1. A communications end point for communication with a remote device, comprising:
a service directory user agent operable to query a remote service directory on said remote device to obtain a service profile in a first format, said service profile identifying a set of functionality available through said remote device;
a first service translator in communication with said service directory user agent to obtain said service profile and generate a translation of said service profile from said first format to a second format accessible to a device connected to said end point via a personal area network;
a first local service directory in communication with said first service translator to receive and register said service profile; and
a service map in communication with said first service translator for receiving and registering said translation of said service profile between said first format and said second format,
such that said communications end point can receive a transmission from said device connected to said end point for said service profile in said second format, translate said transmission to said first format using said translation registered in said service map, and forward said transmission to said remote device.
2. A communications end point according to claim 1, wherein said service profile is registered in said first local service directory in said first format.
3. A communications end point according to claim 2, wherein said first format corresponds to Service Locator Protocol.
4. A communications end point according to claim 2, additionally comprising:
a second local service directory in communication with said first service translator for receiving and registering said service profile in said second format, said second local service directory being operable to receive and respond to a query from said device for a list of service profiles in said second format.
5. A communications end point according to claim 4, wherein said second format corresponds to Bluetooth Service Discovery Protocol.
6. A communications end point according to claim 4, additionally comprising:
a service locator in communication with said second local service directory, said service locator being operable to detect said device, determine a local service profile supported by said device and register said local service profile in said second local service directory in said second format.
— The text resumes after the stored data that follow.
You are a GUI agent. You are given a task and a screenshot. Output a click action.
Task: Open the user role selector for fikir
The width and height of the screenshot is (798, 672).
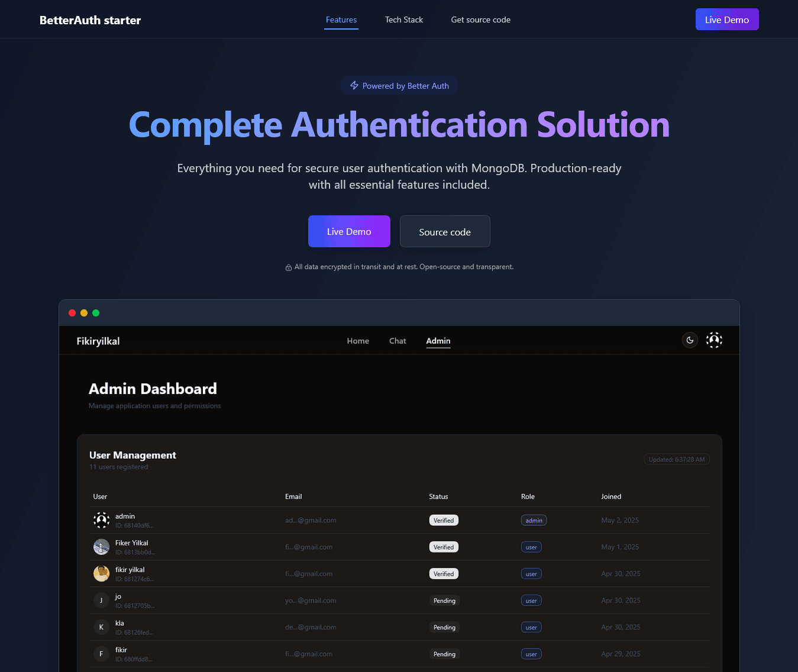531,654
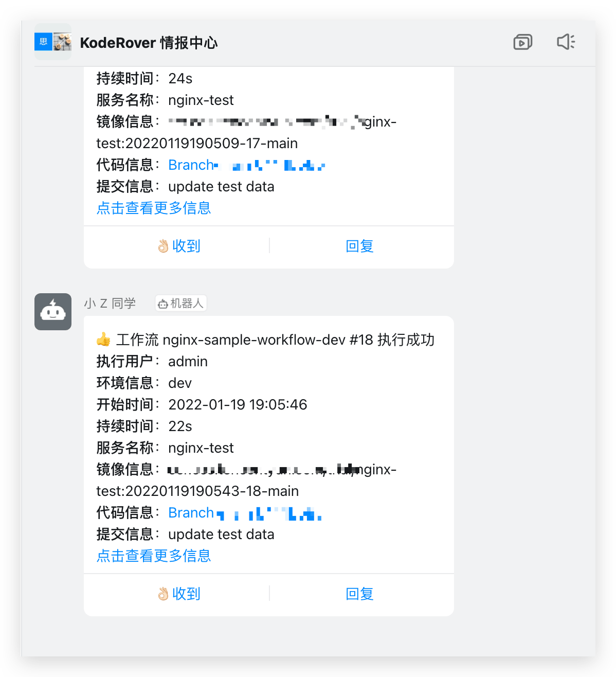Click the small 思 badge on group avatar

click(x=43, y=42)
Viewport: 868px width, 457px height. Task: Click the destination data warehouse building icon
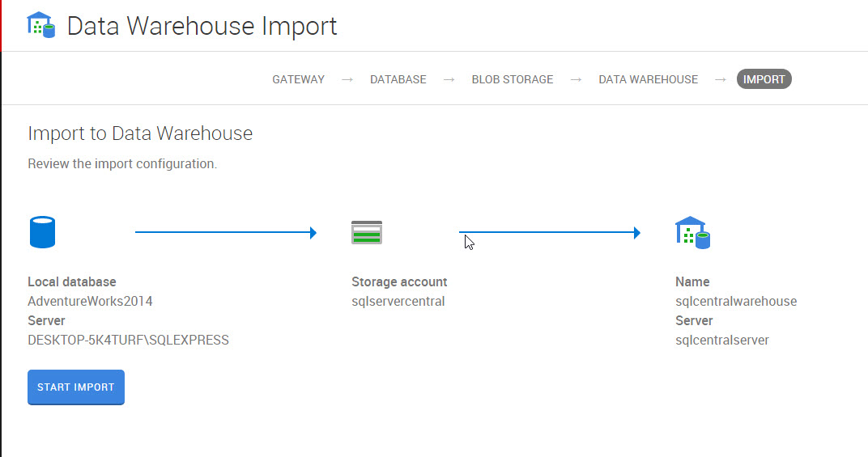tap(691, 232)
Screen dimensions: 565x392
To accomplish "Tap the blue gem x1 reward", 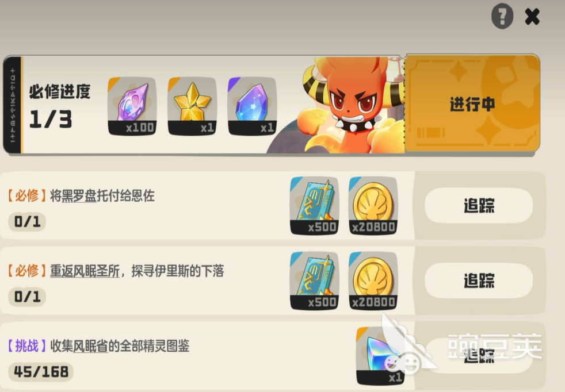I will click(252, 106).
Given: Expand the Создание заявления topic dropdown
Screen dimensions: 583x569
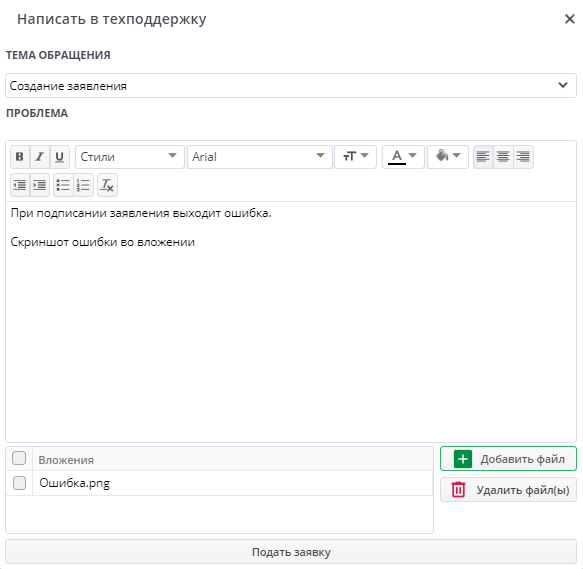Looking at the screenshot, I should (x=291, y=86).
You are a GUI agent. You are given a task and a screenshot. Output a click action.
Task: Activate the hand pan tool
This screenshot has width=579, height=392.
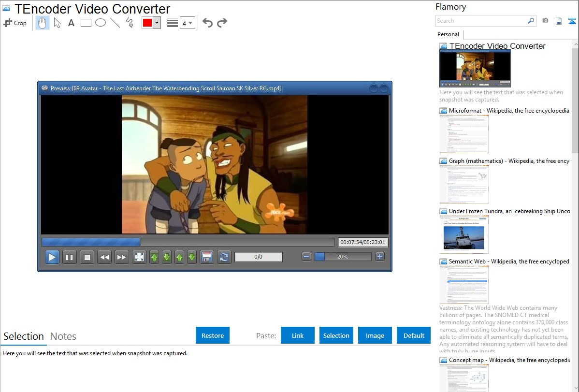tap(43, 23)
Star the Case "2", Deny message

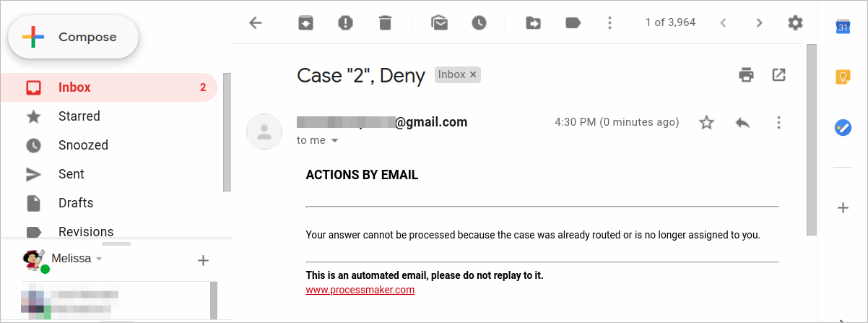[706, 123]
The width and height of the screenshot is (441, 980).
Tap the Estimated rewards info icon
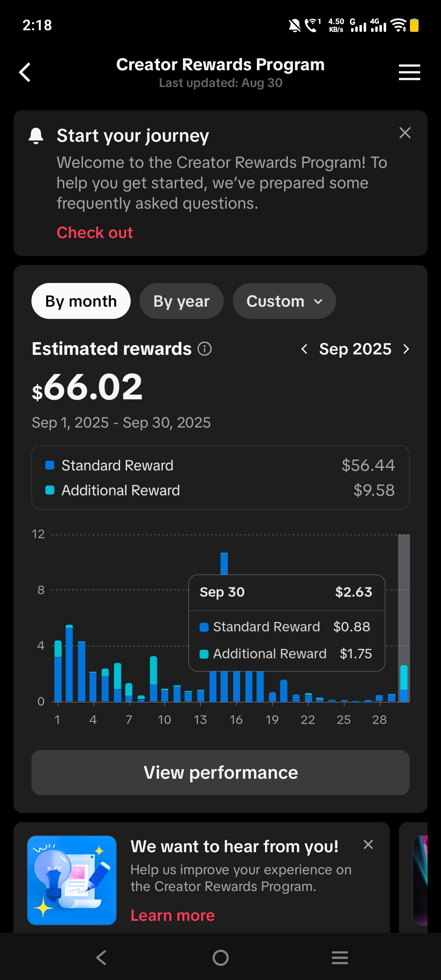[205, 349]
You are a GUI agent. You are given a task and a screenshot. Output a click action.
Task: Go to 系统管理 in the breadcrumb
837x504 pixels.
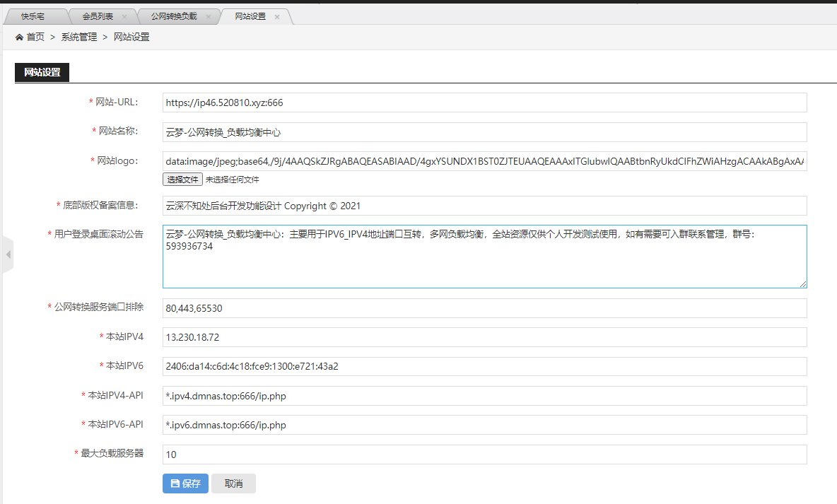(79, 37)
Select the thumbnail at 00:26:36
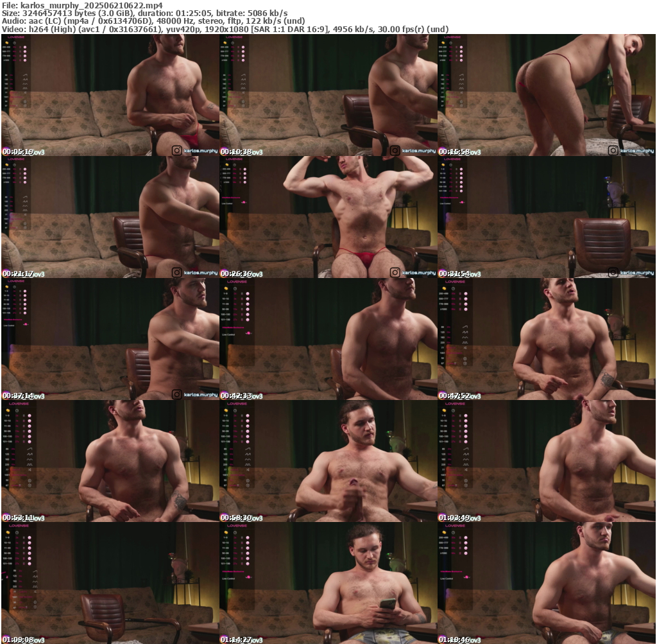657x644 pixels. click(x=328, y=217)
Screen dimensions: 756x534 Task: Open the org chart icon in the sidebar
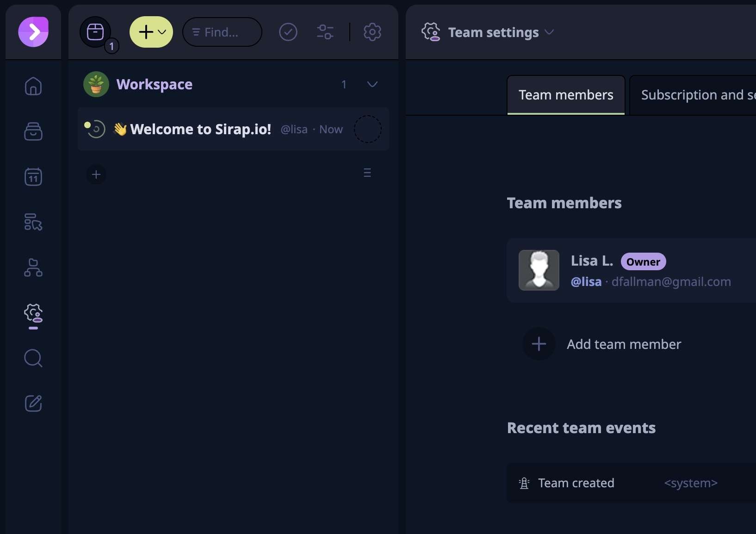coord(33,268)
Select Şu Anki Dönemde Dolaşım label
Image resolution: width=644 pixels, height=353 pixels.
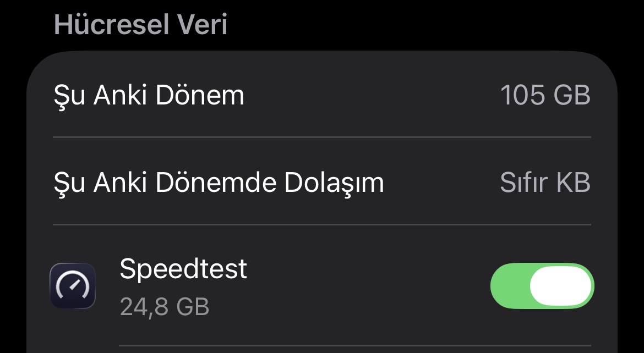click(x=219, y=183)

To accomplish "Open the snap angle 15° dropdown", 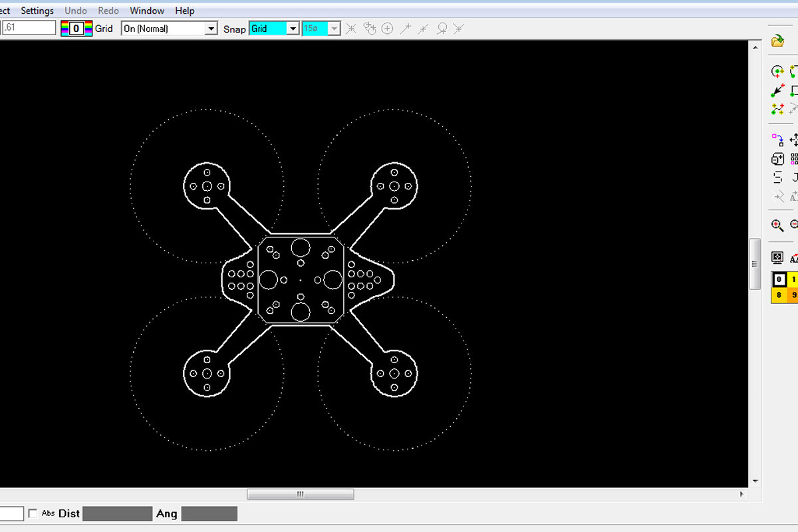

7. A communications end point according to claim 5, further comprising:
a second service translator in communication with said second local service directory to obtain said local service profile and translate said local service profile from said second format to said first format, said second service translator also being in communication with said first local service directory to register said local service profile in said first format therein.
8. A communications end point according to claim 7, wherein said second service translator is in communication with said service map to register said local service profile in said first format and said second format in said service map.
9. A communications end point according to claim 8, further comprising:
a user agent in communication with said first local service directory and a network to receive a request via said network for a list of local service profiles accessible through said end point and respond with said local service profile in said second format.
10. A communications end point according to claim 1, wherein said communications end point and said remote device are in communication intermittently.
11. A communications end point for providing access to services supported by a device coupled to said communications end point over a personal area network, comprising:
a service collector in communication with a first device connected to said communications end point via a personal area network, said service collector querying said first device to obtain a list of service profiles supported by said device in a first format;
a service translator in communication with said service collector to obtain said list of service profiles and generate a translation of said list of service profiles from said first format to a second format supported by a second device coupled to said communications end point;
a service map in communication with said service translator for receiving and storing said translation; and
a service directory agent in communication with said service map to retrieve and store said list of service profiles in said second format in a service directory, and operable to respond to a query from said second device with said list of service profiles in said second format;
such that said second device can address communications to said first device via said communications end point to access functionality selected from said list of service profiles.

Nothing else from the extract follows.